- Detail from a portrait of Anna Baright Curry painted by Frank V. Colson
- Born: Anna Baright June 19, 1854 Poughkeepsie, New York
- Died: February 1924 (aged 69) Boston, Massachusetts
- Occupation: Educator
- Known for: founding Curry College
- Spouse: Samuel Silas Curry
- Children: Haskell Curry

= Anna Baright Curry =

American educator, founder of Curry College in Milton, Massachusetts

Anna Baright Curry (June 19, 1854 – February 1924) was an educator and the founder of the School of Elocution and Expression (which later became Curry College) in Milton, Massachusetts.

== Early life and education ==

Anna Baright was born on June 19, 1854, to a Quaker family in Poughkeepsie, New York. Most of her family members were art lovers; the stage actress Julia Dean was her aunt.

After graduating from Cook's Collegiate Institute in 1873, she worked briefly as a teacher in New York state, then taught elocution at Milwaukee Female College. In 1875 she enrolled in Boston University's School of Oratory, where one of her teachers was Alexander Graham Bell. At B.U. she was described by one of her professors as "the greatest woman reader in the country." This was a significant compliment in an era of oratory when speakers such as Charles Dickens and Mark Twain were paid thousands to read lengthy pieces of their work. Baright graduated with honors in 1877.

== Career ==

After graduation she was appointed First Assistant to Lewis Baxter Monroe, Dean of the School of Oratory. In 1879, she and Monroe were planning to open a summer school for oratory on Martha's Vineyard when Monroe died. Rather than cancel, Baright successfully ran the five-week program herself. It was the first summer school of its kind in the country. That fall, Samuel Silas Curry took over the leadership of the Boston University School of Oratory.

Encouraged by Boston University's first president, William F. Warren, Baright started her own school in downtown Boston that fall. The School of Elocution and Expression offered a two-year program modeled after that of the B.U. oratory school. Baright based her teaching on Monroe's principle that "expression is the outward manifestation of that which is already in the consciousness." Professor J. W. Churchill called her "the greatest woman teacher of elocution in the country."
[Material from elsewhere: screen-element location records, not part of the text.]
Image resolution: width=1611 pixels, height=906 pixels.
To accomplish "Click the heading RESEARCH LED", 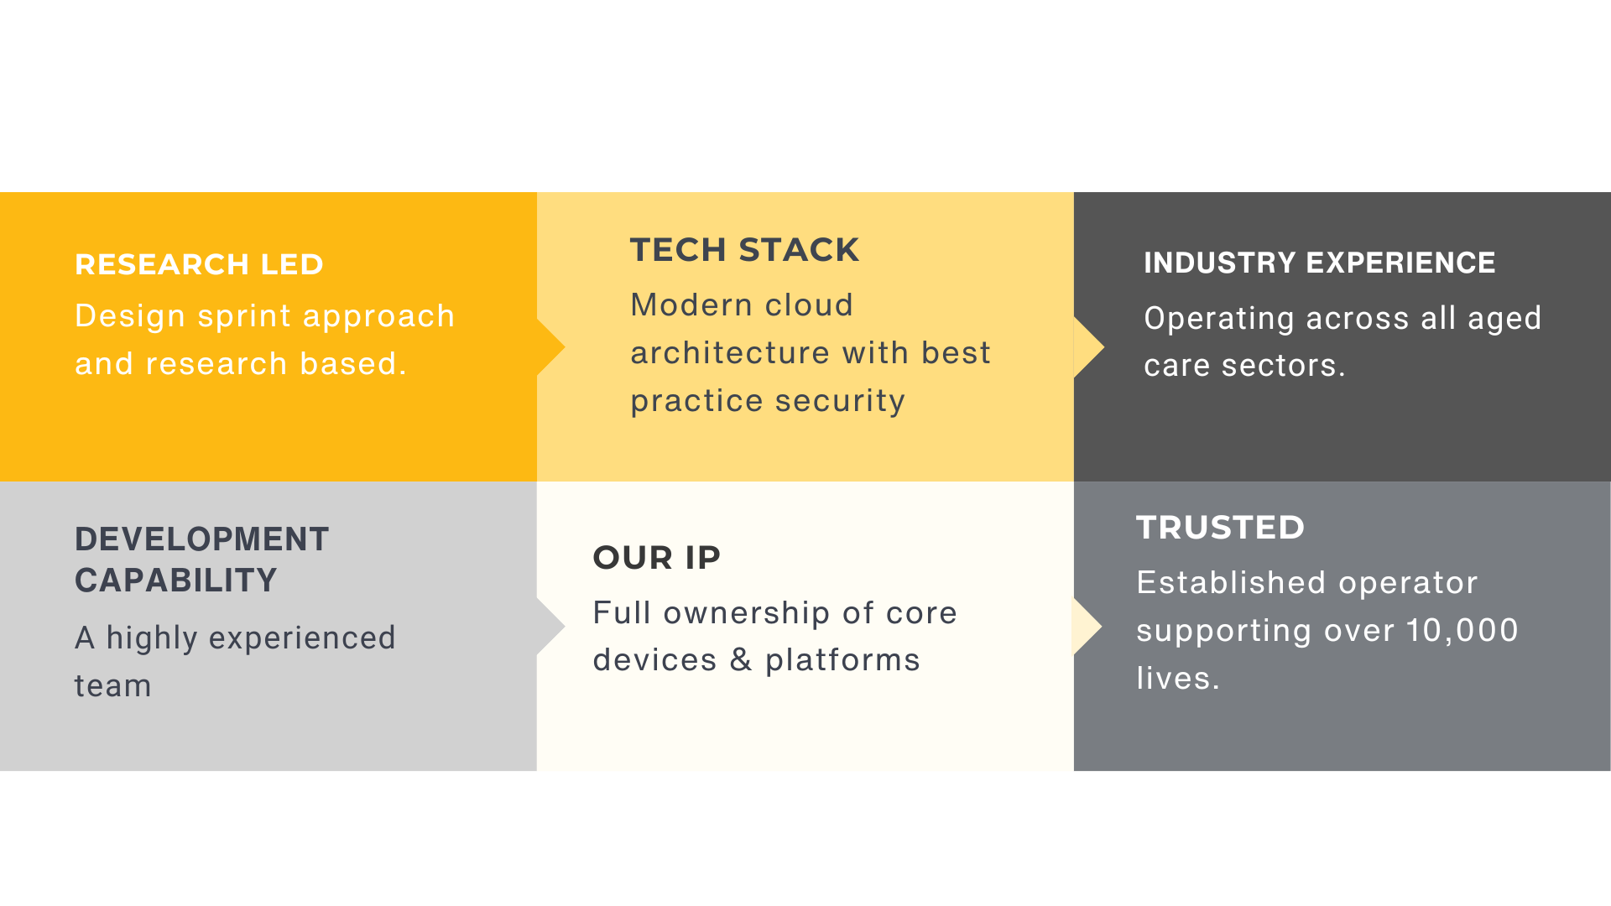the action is coord(199,264).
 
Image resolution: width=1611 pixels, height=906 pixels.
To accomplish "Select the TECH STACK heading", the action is coord(744,250).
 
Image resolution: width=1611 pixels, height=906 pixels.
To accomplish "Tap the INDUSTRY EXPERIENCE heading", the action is coord(1319,263).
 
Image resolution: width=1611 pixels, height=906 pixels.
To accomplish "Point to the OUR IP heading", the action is coord(656,558).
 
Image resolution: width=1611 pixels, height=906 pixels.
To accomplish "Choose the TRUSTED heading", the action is coord(1220,528).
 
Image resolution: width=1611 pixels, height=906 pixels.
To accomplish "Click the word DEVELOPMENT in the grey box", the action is coord(201,539).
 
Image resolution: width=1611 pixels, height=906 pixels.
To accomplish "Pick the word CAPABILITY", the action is coord(175,581).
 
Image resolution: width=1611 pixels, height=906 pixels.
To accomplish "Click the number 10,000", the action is coord(1462,631).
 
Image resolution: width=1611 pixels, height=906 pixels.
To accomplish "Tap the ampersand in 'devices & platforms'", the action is coord(740,660).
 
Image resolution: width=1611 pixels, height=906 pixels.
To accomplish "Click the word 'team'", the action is coord(112,686).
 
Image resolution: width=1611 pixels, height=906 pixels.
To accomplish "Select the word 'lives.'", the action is coord(1178,678).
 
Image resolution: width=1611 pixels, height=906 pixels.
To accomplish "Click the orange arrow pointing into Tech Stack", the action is coord(550,347).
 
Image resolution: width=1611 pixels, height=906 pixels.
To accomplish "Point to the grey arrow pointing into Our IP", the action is coord(550,627).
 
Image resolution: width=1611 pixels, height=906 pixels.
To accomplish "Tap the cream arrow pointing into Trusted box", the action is coord(1087,627).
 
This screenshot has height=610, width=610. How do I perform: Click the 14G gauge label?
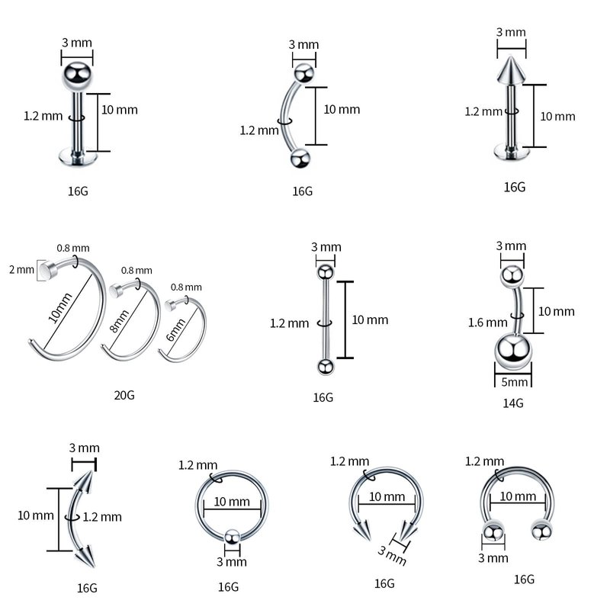512,403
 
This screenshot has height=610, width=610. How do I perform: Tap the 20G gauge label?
124,395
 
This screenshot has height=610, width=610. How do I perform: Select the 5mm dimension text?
514,382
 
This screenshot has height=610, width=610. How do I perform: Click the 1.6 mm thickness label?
488,323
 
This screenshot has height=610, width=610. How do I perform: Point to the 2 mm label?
22,269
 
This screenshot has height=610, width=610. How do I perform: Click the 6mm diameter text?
176,330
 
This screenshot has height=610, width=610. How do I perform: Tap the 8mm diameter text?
120,321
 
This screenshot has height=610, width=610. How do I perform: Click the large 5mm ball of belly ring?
512,352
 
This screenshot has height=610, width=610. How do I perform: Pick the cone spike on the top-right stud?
511,70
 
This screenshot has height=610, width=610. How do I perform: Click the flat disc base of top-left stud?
78,157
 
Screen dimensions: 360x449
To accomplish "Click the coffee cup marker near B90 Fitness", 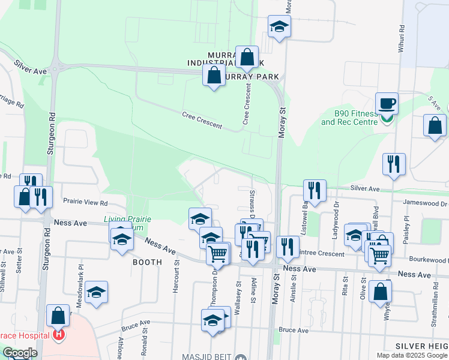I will coord(387,103).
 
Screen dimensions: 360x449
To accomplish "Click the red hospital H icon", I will coord(59,334).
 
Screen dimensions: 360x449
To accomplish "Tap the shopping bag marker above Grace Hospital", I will coord(58,314).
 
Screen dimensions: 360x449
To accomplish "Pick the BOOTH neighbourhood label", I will coord(147,262).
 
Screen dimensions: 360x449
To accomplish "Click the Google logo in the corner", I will coord(20,353).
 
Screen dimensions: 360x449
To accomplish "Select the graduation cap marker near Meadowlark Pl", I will coord(96,292).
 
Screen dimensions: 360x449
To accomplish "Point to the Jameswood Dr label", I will coord(425,203).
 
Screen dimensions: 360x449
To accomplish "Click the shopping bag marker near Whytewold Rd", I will coord(381,292).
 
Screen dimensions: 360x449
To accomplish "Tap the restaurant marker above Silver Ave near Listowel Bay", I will coord(315,190).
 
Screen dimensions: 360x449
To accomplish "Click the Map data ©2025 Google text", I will coord(411,355).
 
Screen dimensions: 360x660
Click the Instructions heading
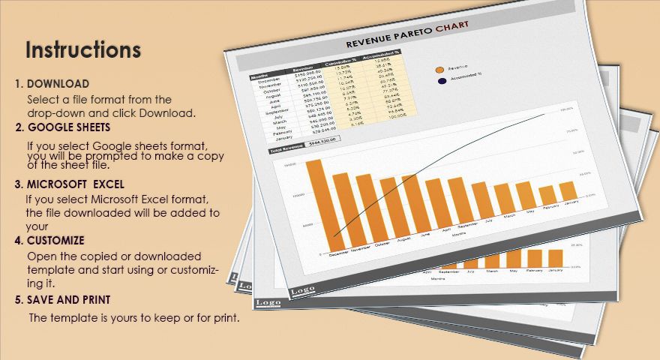pyautogui.click(x=83, y=50)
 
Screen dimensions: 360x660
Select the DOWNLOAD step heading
pyautogui.click(x=58, y=83)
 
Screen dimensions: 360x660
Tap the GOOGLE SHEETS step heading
pyautogui.click(x=69, y=128)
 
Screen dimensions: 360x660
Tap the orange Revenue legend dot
pyautogui.click(x=440, y=70)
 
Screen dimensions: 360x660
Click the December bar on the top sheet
pyautogui.click(x=314, y=202)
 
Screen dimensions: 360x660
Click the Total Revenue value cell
pyautogui.click(x=324, y=140)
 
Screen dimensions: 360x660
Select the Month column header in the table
pyautogui.click(x=259, y=76)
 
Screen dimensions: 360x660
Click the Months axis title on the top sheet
pyautogui.click(x=458, y=233)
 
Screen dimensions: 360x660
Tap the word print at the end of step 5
pyautogui.click(x=224, y=318)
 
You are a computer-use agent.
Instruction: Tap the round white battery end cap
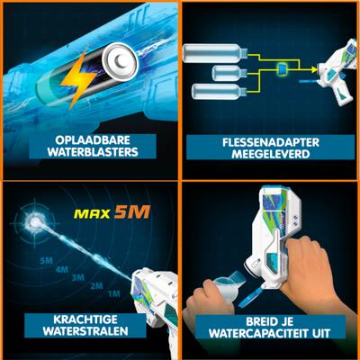click(x=120, y=62)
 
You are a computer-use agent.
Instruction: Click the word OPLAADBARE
click(x=93, y=140)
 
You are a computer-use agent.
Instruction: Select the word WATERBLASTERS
click(x=93, y=152)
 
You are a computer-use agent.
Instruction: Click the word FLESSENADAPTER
click(x=271, y=142)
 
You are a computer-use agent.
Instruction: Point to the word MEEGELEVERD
click(x=271, y=154)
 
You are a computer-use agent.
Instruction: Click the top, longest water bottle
click(x=215, y=53)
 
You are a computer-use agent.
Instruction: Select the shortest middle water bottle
click(x=230, y=74)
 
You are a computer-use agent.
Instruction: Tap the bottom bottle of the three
click(x=219, y=92)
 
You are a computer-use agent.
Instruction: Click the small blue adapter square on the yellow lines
click(x=283, y=68)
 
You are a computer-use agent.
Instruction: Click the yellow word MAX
click(x=93, y=213)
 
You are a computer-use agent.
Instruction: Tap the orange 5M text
click(x=132, y=212)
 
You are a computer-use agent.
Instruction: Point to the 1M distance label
click(x=114, y=293)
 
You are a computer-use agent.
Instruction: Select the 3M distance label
click(x=78, y=278)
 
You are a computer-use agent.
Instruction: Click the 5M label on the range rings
click(x=47, y=261)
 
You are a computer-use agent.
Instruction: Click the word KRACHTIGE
click(x=86, y=320)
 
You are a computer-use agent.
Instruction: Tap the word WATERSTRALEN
click(x=86, y=331)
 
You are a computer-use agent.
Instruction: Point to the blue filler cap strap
click(x=250, y=297)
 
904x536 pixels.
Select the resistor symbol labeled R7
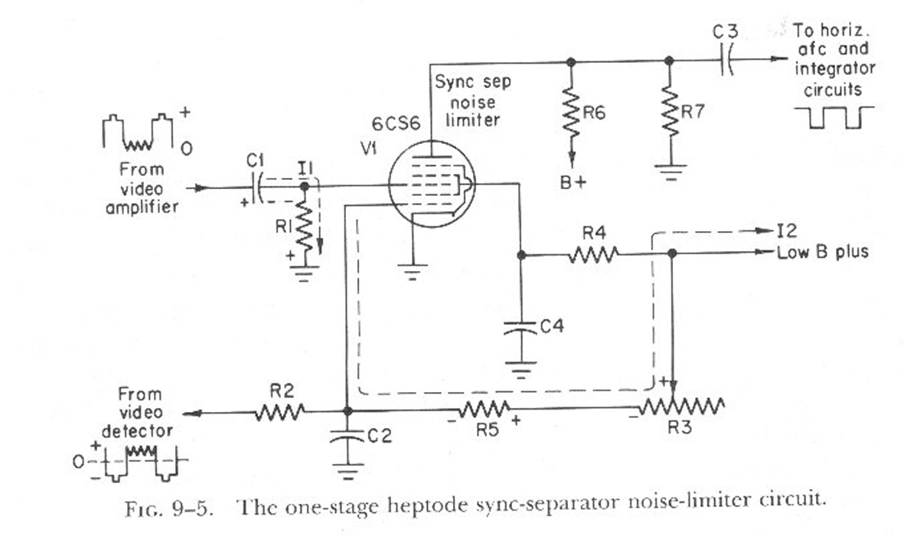669,111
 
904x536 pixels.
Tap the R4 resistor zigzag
593,254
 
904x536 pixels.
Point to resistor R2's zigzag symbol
279,412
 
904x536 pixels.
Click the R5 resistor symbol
485,409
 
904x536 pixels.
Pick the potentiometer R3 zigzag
681,407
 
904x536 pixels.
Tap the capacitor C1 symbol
258,188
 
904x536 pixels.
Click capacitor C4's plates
521,328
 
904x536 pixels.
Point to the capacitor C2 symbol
347,436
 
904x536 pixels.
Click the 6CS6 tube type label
396,124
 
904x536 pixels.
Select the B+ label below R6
573,182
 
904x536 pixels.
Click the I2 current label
787,230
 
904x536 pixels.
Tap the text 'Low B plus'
823,252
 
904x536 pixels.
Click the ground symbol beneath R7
671,172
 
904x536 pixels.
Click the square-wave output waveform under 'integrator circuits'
834,117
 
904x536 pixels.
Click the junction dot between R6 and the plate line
571,61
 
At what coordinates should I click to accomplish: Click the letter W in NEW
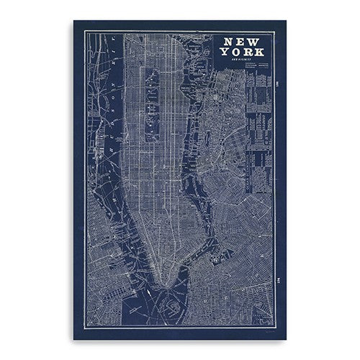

In 1882, Baright married Samuel Silas Curry and became Anna Baright Curry. In 1885, the school was renamed the School of Expression, and Samuel Silas Curry became the head of the school with Anna Baright Curry serving as Dean. Former Boston University School of Oratory professor and telephone inventor Alexander Graham Bell became the school's first chancellor from 1907 until his death in 1922. The Currys ran the school until their respective deaths in 1921 and 1924. Years later, the school was renamed Curry College in their honor.

== Personal life and death ==

Baright and Curry married on May 31, 1882. The couple had six children, one of whom was the noted mathematician Haskell Curry. Baright Curry was a member of the New England Women's Club, the Cantabrigia Club, and the Boston Browning Society. She died in Boston in February 1924.